Die Duldung von AusländerInnen steht in unmittelbarem Zusammenhang mit einer Politik und Praxis, die es fast unmöglich macht, als asylberechtigt anerkannt zu werden. Die Gesamtzahl der Anträge im Bundesgebiet ging von 104.353 im Jahr 1995 rapide auf nur noch 19.164 im Jahr 2007 zurück. Gleichzeitig sank die Quote der im Erstverfahren positiv entschiedenen Anträge von 9 Prozent (1995) auf 1,1 Prozent (2007).3 Im Widerspruch dazu steht die weltweit wachsende Zahl von Flüchtlingen, Asylsuchenden, Rückkehrer/innen und Binnenvertriebenen. So hat der UNHCR das Mandat für ca. 32 Millionen Menschen weltweit übernommen, die vor Krieg, Verfolgung und Menschenrechtsverletzungen flohen (Stand: 31.12.2007). Schätzungen des UNHCR zufolge ist die Gesamtzahl aller weltweit von Flucht Betroffenen aber noch wesentlich höher.4

Prekäres Leben

Die Lebenssituation der in Deutschland lebenden geduldeten Flüchtlinge ist geprägt durch ein hohes Maß an Prekarität: So unterliegen geduldete Flüchtlinge in fast allen Fällen der Residenzpflicht, d.h. sie dürfen den ihnen zugewiesenen Landkreis nur dann verlassen, wenn ihnen zuvor die Ausländerbehörde eine Genehmigung erteilte. Weitere Restriktionen sind auch im Bereich des Arbeitsrechtes zu finden. Bis Ende 2008 galt zudem das in der Beschäftigungsverfahrensverordnung (BeschVerfV) festgeschriebene Prinzip der Vorrangigkeit. Demnach musste bei der Vermittlung einer offenen Stelle ein deutscher oder EU-Bürger vorrangig behandelt werden. Nur wenn der Arbeitsplatz nicht mit einem/r deutschen oder EU-Bürger/in besetzt werden konnte, erhielt ein sog. Drittstaatler die Chance, sich auf die offene Stelle zu bewerben. Es entwickelte sich ein segmentierter Arbeitsmarkt, in dem geduldeten Flüchtlingen vorwiegend die niedrigen Stufen der Hierarchieebene zugewiesen werden. Das Prinzip der Vorrangigkeit wurde erst Anfang 2009 aufgehoben.

Da die gesellschaftliche Integration der Geduldeten nicht beabsichtigt war, wurde für diese Gruppe der Flüchtlinge kein Konzept entwickelt. Auch die Teilnahme an Integrationskursen war zunächst nicht vorgesehen.

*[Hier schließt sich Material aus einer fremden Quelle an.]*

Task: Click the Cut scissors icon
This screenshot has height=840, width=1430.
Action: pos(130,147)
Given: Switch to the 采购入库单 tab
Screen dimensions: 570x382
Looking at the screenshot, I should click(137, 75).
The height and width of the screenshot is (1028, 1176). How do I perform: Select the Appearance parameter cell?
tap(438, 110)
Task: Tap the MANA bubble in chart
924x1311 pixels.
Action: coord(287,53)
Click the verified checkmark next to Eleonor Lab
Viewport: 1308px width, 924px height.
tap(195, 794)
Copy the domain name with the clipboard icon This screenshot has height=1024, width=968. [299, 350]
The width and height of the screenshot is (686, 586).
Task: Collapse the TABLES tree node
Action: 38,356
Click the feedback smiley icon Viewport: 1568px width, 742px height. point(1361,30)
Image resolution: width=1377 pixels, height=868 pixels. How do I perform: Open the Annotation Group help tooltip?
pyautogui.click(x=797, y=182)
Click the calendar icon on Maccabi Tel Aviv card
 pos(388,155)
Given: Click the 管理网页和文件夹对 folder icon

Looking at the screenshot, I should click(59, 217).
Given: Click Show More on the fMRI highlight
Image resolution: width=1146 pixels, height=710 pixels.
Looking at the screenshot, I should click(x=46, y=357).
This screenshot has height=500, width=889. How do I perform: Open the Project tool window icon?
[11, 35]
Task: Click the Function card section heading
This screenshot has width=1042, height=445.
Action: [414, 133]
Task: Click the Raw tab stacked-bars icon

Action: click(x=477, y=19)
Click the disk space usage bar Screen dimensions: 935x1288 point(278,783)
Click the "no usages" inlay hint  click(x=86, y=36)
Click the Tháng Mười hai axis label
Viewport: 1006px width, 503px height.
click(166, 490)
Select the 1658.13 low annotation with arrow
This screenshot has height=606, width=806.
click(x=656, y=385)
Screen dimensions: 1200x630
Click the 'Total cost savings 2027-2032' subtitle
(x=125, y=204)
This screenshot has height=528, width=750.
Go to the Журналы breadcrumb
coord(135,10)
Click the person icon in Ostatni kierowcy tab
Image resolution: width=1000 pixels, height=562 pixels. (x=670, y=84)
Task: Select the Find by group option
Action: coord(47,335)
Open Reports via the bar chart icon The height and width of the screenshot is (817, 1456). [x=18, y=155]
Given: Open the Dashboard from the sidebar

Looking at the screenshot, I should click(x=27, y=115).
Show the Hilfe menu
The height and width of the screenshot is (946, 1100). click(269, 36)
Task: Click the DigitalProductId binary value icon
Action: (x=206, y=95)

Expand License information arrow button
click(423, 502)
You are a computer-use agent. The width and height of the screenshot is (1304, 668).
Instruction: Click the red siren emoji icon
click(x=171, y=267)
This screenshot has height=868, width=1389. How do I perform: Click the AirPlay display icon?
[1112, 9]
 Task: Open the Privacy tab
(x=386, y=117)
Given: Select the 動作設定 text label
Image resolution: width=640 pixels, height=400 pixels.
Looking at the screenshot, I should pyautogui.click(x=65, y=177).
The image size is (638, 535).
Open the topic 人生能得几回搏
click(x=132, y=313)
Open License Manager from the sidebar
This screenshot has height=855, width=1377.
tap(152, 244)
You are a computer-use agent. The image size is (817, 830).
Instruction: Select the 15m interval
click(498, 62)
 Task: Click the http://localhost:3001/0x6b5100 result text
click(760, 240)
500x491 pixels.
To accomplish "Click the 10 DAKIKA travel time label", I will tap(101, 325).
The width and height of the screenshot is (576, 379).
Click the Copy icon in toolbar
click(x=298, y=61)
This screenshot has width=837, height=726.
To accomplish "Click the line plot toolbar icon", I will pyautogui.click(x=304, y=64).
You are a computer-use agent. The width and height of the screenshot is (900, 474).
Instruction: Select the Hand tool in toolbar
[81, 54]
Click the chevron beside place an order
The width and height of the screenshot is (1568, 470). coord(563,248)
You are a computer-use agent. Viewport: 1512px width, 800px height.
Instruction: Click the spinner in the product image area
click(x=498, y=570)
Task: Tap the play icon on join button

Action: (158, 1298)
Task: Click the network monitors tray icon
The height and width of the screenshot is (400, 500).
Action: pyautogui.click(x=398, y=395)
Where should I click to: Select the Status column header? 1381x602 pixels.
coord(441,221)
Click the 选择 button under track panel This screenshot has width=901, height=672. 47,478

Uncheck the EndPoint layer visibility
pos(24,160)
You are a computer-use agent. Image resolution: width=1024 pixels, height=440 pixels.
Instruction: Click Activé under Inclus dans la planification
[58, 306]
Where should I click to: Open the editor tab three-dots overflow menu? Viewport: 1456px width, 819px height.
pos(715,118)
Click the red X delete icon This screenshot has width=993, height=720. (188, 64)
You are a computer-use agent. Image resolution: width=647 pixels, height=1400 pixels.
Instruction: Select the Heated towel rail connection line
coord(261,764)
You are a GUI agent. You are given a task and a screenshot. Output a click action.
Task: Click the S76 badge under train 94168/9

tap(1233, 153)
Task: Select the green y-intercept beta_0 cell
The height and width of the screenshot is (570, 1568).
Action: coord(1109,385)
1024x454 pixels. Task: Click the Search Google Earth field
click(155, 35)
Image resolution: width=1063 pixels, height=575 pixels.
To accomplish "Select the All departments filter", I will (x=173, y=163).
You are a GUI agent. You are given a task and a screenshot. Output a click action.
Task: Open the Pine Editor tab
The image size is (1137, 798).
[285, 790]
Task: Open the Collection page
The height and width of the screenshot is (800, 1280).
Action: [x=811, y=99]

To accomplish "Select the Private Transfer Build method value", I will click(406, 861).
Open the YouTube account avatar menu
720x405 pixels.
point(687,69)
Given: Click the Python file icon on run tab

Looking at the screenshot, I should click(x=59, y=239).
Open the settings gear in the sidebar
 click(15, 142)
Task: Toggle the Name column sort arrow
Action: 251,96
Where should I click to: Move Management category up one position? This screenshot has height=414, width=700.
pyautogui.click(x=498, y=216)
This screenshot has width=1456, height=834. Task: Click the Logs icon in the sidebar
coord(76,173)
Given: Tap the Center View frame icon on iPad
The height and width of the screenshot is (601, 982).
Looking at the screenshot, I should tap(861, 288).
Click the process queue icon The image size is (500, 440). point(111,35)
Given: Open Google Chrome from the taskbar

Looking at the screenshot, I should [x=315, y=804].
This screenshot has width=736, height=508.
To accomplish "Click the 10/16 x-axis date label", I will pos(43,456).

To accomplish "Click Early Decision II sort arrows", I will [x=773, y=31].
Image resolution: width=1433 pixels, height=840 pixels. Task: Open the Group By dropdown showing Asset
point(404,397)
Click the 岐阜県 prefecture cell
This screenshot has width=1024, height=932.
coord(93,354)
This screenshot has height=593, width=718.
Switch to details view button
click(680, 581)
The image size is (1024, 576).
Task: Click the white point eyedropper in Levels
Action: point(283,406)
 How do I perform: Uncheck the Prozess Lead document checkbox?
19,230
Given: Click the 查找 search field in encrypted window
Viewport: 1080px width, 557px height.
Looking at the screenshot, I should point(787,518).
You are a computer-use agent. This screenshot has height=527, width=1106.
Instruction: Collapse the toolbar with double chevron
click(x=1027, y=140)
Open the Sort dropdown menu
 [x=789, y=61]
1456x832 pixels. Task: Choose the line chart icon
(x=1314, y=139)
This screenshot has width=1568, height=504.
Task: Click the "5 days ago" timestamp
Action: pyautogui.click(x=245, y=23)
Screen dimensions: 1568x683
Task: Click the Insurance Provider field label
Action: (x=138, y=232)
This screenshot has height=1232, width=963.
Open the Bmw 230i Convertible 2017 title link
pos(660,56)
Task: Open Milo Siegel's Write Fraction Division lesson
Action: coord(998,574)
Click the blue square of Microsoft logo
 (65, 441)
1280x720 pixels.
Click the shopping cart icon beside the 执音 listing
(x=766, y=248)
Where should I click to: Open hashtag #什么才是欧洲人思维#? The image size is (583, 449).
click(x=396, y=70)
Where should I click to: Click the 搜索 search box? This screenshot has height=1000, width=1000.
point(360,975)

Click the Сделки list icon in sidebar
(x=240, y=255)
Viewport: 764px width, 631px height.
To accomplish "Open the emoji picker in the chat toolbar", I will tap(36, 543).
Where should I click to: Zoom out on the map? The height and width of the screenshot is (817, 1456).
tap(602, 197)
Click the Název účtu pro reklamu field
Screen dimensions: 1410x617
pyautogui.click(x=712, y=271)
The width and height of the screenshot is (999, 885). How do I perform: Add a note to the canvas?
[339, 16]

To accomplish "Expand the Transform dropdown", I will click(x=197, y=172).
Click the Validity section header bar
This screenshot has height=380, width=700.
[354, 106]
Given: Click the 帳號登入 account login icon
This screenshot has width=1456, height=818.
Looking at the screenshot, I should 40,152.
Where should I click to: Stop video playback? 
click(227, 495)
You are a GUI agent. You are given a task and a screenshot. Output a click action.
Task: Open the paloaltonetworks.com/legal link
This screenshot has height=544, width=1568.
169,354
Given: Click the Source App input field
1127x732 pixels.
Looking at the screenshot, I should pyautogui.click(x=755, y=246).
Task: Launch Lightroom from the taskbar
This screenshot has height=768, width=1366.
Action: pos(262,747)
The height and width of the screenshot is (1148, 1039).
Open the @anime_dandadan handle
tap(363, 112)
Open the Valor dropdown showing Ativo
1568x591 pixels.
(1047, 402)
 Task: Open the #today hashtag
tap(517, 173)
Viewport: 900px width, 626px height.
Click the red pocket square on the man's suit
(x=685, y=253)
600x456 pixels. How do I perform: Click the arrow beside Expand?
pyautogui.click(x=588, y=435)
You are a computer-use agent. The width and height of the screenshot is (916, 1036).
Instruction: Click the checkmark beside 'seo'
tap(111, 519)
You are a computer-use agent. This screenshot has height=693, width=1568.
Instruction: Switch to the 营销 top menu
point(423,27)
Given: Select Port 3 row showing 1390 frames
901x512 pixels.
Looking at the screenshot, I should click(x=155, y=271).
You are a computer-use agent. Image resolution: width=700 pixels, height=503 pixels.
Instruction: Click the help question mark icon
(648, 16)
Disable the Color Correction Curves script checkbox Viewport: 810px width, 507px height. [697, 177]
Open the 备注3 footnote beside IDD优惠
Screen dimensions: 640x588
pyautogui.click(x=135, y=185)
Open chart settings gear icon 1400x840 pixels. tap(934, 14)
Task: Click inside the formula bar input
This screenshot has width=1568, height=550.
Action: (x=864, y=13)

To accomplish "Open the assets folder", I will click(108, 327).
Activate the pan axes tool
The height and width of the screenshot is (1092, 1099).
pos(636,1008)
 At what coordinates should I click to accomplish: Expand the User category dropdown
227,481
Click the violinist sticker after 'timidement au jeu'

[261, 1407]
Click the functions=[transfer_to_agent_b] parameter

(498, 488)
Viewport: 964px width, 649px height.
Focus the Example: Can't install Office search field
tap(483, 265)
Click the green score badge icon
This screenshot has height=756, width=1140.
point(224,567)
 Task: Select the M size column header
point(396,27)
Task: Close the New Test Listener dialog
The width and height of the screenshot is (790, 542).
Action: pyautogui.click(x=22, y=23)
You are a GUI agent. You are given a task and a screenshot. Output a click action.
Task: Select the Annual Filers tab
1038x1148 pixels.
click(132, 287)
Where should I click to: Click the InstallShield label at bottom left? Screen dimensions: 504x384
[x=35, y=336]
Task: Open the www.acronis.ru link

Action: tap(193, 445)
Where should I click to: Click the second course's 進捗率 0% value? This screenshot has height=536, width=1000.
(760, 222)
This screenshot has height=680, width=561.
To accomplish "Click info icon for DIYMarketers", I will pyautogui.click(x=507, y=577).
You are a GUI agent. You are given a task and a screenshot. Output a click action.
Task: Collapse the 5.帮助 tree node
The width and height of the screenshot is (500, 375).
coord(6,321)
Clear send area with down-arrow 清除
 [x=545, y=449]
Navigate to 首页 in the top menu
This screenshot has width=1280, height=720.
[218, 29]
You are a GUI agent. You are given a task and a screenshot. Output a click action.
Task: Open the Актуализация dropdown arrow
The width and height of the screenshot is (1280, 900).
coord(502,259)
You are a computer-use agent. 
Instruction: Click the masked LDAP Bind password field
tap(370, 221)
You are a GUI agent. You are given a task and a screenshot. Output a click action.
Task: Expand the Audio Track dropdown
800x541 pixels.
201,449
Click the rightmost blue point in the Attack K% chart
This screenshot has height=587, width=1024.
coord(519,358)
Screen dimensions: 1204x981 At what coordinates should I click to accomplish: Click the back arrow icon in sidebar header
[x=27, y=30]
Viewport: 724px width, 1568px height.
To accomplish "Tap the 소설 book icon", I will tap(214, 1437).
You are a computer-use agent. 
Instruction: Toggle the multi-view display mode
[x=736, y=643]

Erst seit Inkrafttreten der neuen Verordnung (Dezember 2007) dürfen langjährig Geduldete (Aufenthaltstitel nach § 104 a Absatz 1 oder § 23 Absatz 1 des Aufenthaltsgesetzes) an einem Integrationskurs teilnehmen - sofern noch freie Plätze vorhanden sind.5

Die Problematik der geduldeten Flüchtlinge und deren mangelnder gesellschaftlicher Integration wurde verstärkt seit dem Regierungswechsel im November 1998 thematisiert. Die vom damals amtierenden Bundesinnenminister Otto Schily eingesetzte Süssmuth-Kommission lehnte jedoch eine allgemeine Härtefallregelung zur Verbesserung der Rechtssituation Geduldeter "aus rechtspolitischen und rechtssystematischen Überlegungen" ab.6

Das am 1. Januar 2005 in Kraft getretene Zuwanderungsgesetz sieht vor, dass die oberste Behörde eines Bundeslandes - im Einvernehmen mit dem Bundesministerium des Innern (BMI) - anordnen kann, dass AusländerInnen aus bestimmten Staaten oder bestimmte Gruppen von AusländerInnen aus völkerrechtlichen oder humanitären Gründen oder zur EURung der Interessen der Bundesrepublik Deutschland eine Aufenthaltserlaubnis erteilt wird. Unter bestimmten Voraussetzungen kann auch eine weitergehende und unbefristete Niederlassungserlaubnis erteilt werden. Es stellte sich jedoch heraus, dass die Behörden von diesem Ermessensspielraum nur äußerst selten Gebrauch machten, da das BMI und die Innenminister der Länder in ihren Anwendungshinweisen verdeutlichten, dass Paragraph 25 Abs. 4 (Aufenthalt aus humanitären Gründen, Aufenthaltsgesetz) nur in höchst spezifischen Sondersituationen angewandt werden darf.7 Als weiteres Instrument sieht das Gesetz die Einrichtung von Härtefallkommissionen vor. Diese Kommissionen können die oberste Landesbehörde ersuchen, einer Person, die abgeschoben werden soll, eine Aufenthaltserlaubnis zu gewähren.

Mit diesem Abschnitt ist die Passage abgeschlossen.